======== Selected excerpt

Bacterial infections are a major threat to human health. New antibiotics and vaccines are urgently required but progress has been slow. A major barrier is our limited understanding of how bacteria change their properties in host tissues compared to the fundamentally different laboratory conditions that are used in most studies.
In vivo infection biology and treatment of Salmonella
We focus on the following key questions: Where are the bacteria located within host tissues? How does the host control bacterial growth? How do bacteria adapt to their local microenvironments? And how do these interactions affect antimicrobial chemotherapy? To address these questions, we combine molecular biology, flow cytometry, mass spectrometry, and advanced imaging techniques such as 2-photon tomography of entire organs with micrometer resolution.

================
======== Listed records

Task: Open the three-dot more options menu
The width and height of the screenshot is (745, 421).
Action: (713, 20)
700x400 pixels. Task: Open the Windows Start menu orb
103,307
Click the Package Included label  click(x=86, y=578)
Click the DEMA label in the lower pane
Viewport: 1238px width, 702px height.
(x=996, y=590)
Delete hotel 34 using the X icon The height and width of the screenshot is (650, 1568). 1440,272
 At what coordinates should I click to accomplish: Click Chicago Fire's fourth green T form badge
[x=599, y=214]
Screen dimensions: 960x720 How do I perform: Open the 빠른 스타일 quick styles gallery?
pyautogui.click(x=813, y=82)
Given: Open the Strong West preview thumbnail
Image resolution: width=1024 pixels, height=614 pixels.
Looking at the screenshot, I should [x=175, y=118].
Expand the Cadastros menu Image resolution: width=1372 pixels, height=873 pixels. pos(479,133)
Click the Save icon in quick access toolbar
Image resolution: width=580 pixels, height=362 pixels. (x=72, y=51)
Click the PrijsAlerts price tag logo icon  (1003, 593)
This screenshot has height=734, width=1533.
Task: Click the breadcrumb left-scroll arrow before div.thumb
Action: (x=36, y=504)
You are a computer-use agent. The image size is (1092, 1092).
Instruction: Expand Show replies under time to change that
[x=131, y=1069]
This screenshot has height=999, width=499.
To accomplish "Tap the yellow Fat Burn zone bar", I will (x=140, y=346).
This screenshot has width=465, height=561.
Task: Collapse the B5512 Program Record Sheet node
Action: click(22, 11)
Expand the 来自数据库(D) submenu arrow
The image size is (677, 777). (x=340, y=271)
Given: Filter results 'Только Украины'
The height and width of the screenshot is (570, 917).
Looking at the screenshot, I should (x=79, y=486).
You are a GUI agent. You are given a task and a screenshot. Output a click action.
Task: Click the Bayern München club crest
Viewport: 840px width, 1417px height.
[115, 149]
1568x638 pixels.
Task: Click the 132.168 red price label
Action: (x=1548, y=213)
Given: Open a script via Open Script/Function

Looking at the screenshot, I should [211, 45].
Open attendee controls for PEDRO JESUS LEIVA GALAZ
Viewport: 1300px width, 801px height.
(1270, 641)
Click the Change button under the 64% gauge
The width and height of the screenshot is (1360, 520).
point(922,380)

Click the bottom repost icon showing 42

================

Exercise 1: Do these statements agree with the Salmonella text? (a) Progress on new antibiotics and vaccines has been fast. (b) Mass spectrometry is among the methods combined. (c) The 2-photon tomography covers entire organs.
Exercise 2: Carry the Salmonella text forward from its last sentence.

Answer space 1:
(a) No: "New antibiotics and vaccines are urgently required but progress has been slow."
(b) Yes: "we combine molecular biology, flow cytometry, mass spectrometry, and advanced imaging techniques"
(c) Yes: "2-photon tomography of entire organs with micrometer resolution"

Answer space 2:
Recently, we identified severe magnesium deprivation as a critical defense mechanism against intracellular Salmonella. This nutrient limitation triggers slow bacterial growth, increasing their resilience against stresses including antibiotics. This impairs antibiotic clearance of Salmonella from tissues, particularly in tissue compartments with weak local inflammation. Additionally, we showed that standard plating assays to measure antibiotic killing can produce confounded and misleading results. For more accurate measurements, single-cell real-time assays are required.
Human infections
We are currently extending our research to include biopsies of patients infected with Staphylococcus aureus, Pseudomonas aeruginosa, and E. coli, in collaboration with the University Hospitals Basel and Zurich as part of the NCCR AntiResist initiative.